# [WHAT IS EXPECTED]
The count of lines below that include the string "Tours" is the whole answer; write it alone.

# [MATERIAL FOR THE TASK]
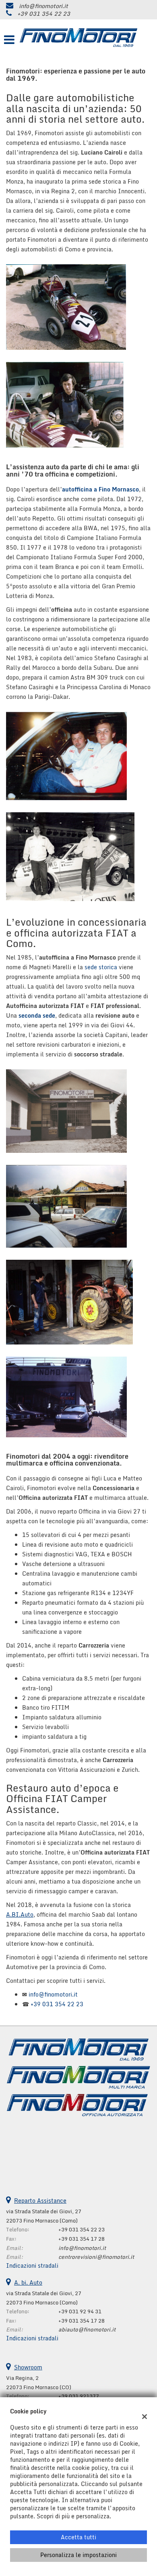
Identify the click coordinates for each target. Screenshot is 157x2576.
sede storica (101, 967)
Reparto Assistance (40, 2200)
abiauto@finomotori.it (87, 2329)
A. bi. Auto (28, 2282)
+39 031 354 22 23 (43, 13)
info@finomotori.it (43, 5)
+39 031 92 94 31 (79, 2311)
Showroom (28, 2367)
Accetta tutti (78, 2537)
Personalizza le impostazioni (78, 2554)
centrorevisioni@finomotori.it (96, 2256)
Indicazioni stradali (32, 2265)
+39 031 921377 (78, 2396)
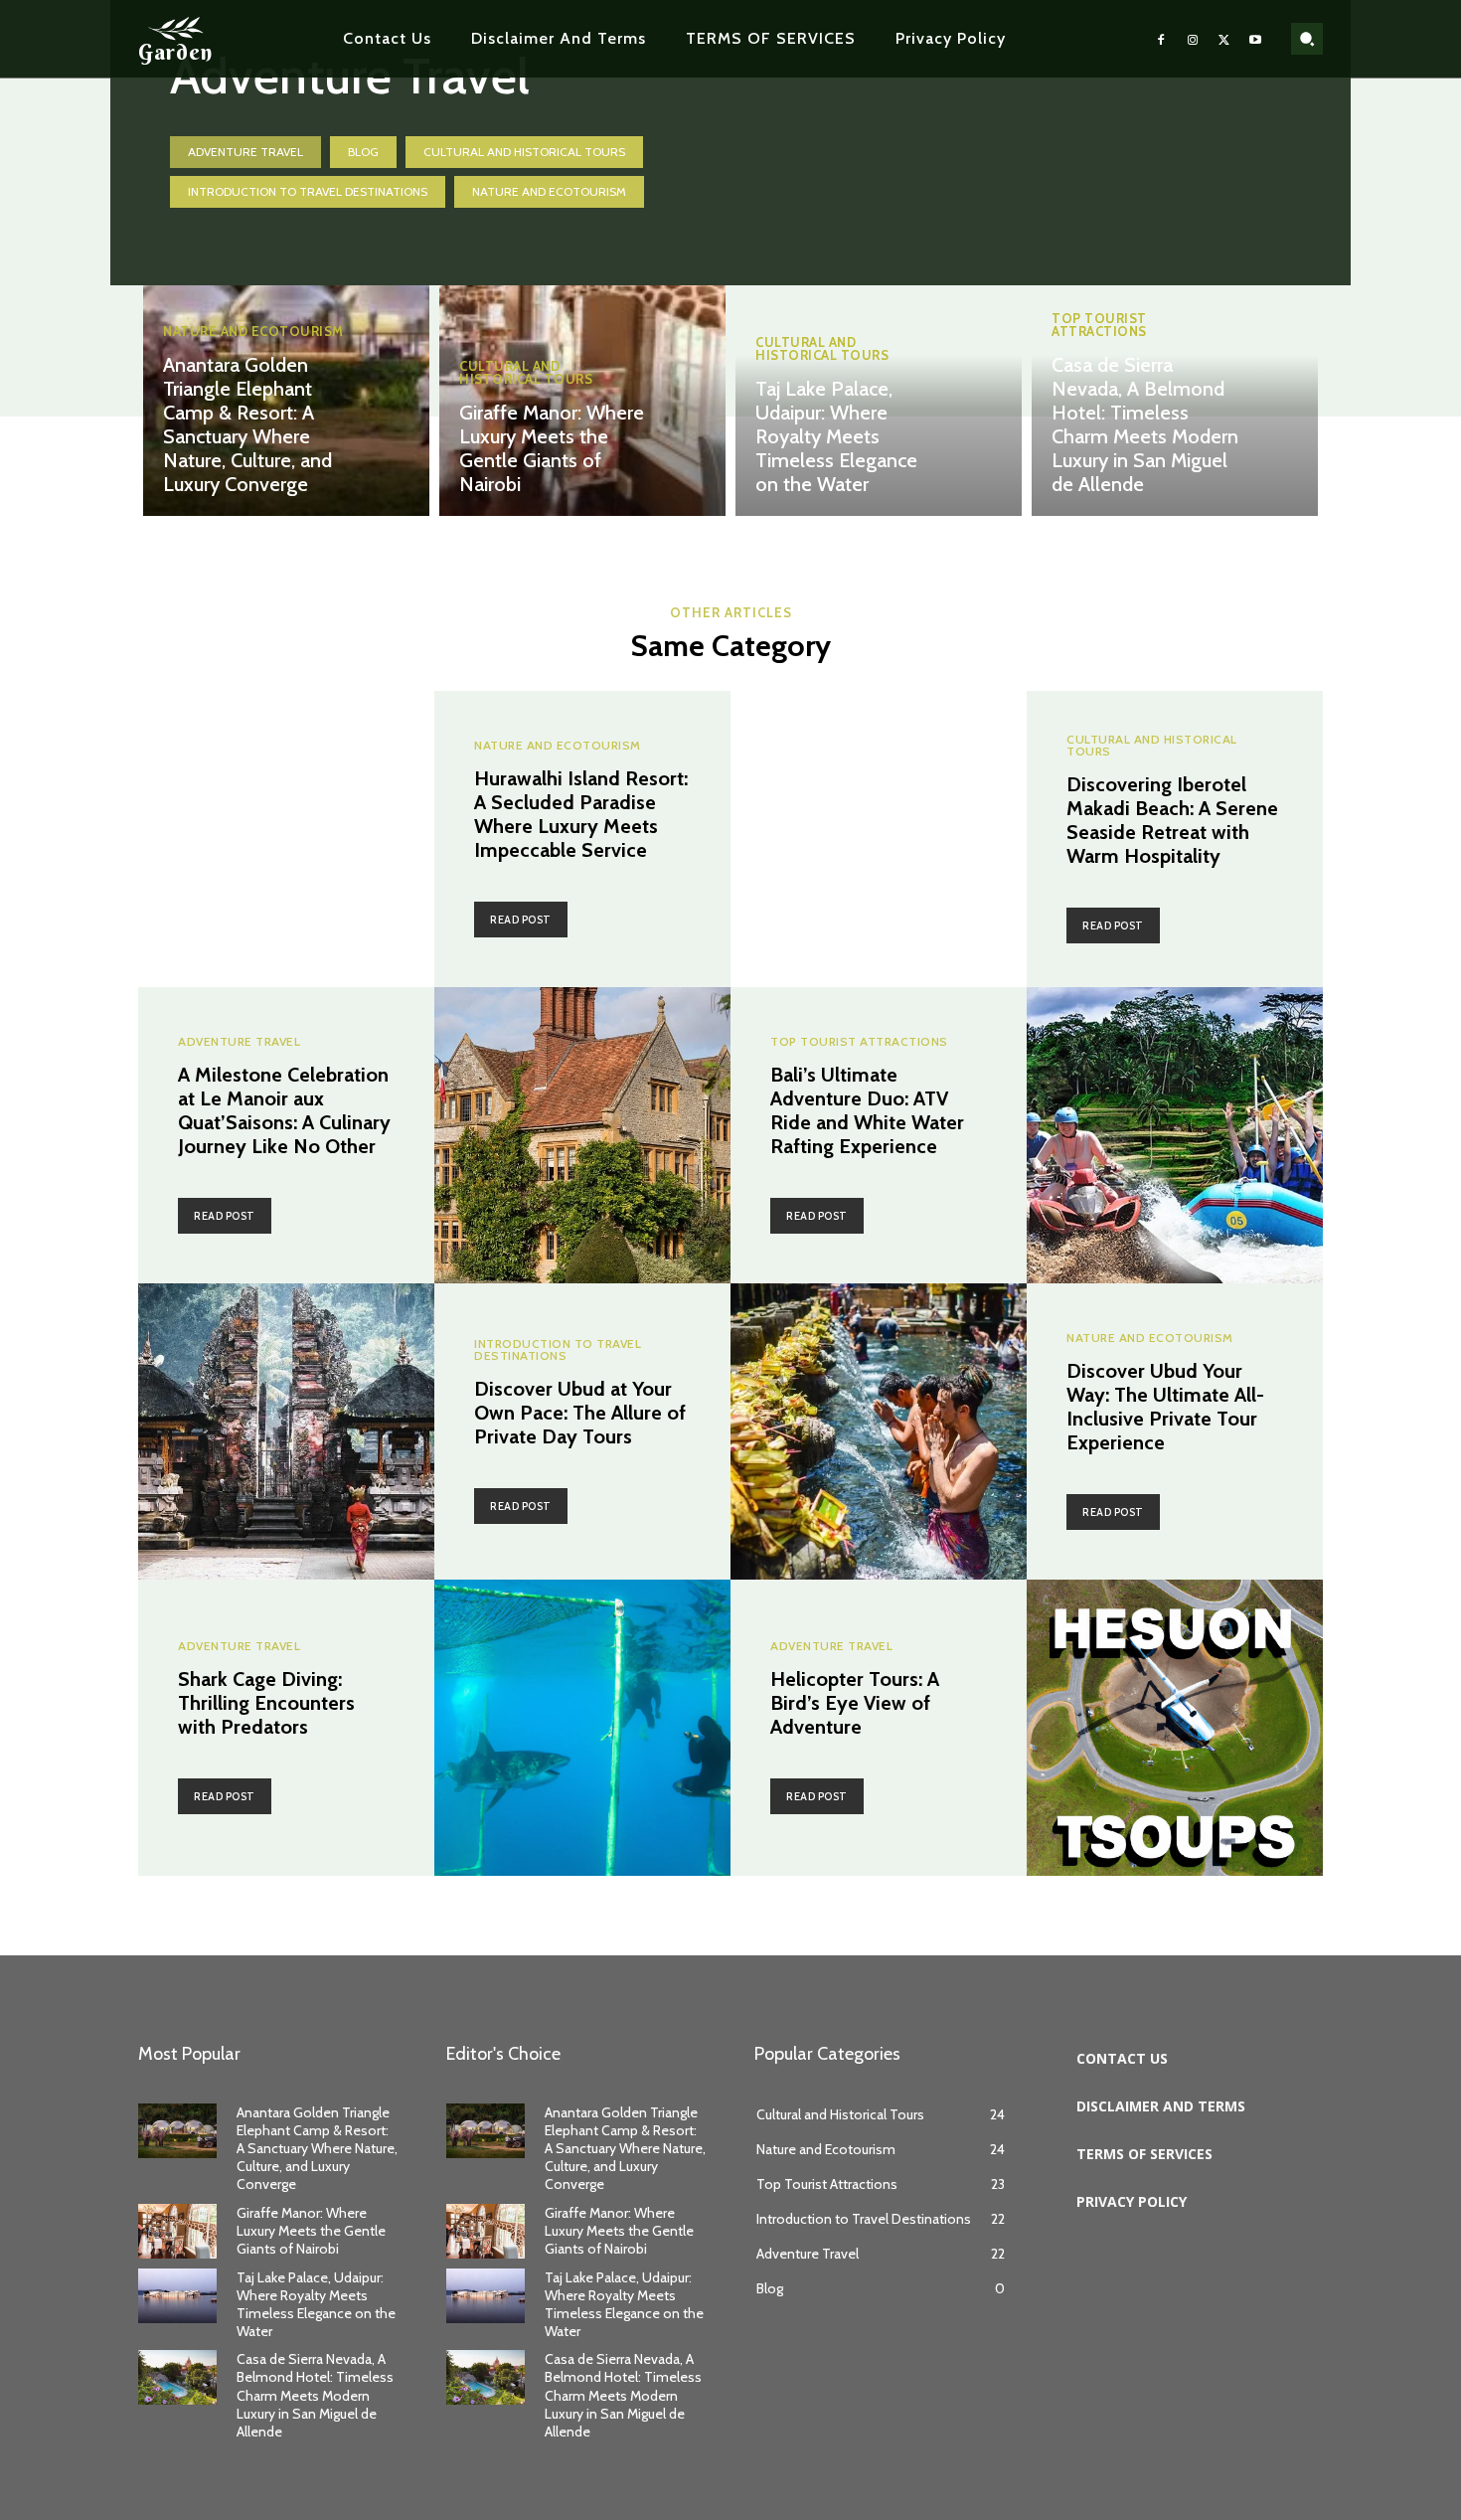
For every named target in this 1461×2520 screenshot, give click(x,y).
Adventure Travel (245, 151)
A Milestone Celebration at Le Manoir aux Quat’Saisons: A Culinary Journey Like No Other (284, 1110)
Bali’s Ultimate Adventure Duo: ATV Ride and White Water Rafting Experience (867, 1110)
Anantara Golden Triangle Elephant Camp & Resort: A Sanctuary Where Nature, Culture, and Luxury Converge (247, 424)
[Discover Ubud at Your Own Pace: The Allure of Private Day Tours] (286, 1431)
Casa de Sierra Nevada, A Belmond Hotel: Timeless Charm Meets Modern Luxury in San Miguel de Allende (1145, 424)
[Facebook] (1162, 39)
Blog (363, 151)
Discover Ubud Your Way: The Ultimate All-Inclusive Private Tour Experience (1165, 1406)
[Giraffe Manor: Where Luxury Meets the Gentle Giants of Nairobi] (582, 337)
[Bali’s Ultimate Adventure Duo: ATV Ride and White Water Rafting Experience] (1175, 1135)
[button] (1307, 39)
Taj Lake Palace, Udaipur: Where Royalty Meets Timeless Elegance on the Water (836, 436)
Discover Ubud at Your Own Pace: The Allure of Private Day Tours (580, 1412)
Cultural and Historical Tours (524, 151)
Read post (521, 919)
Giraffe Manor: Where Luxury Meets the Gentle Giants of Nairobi (551, 448)
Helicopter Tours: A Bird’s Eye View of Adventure (854, 1703)
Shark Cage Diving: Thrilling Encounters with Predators (266, 1703)
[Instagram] (1193, 39)
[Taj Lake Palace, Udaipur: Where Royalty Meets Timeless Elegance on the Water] (177, 2295)
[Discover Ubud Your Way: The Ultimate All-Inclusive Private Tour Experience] (878, 1431)
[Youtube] (1255, 39)
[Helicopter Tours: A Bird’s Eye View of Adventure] (1175, 1728)
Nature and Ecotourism (549, 191)
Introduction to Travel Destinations (307, 191)
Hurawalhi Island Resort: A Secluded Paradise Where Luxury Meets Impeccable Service (581, 814)
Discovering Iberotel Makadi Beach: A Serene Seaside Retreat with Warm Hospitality (1172, 820)
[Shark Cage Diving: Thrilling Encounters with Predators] (582, 1728)
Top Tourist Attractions (1099, 325)
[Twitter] (1224, 39)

# [SOLUTION TO THIS TASK]
5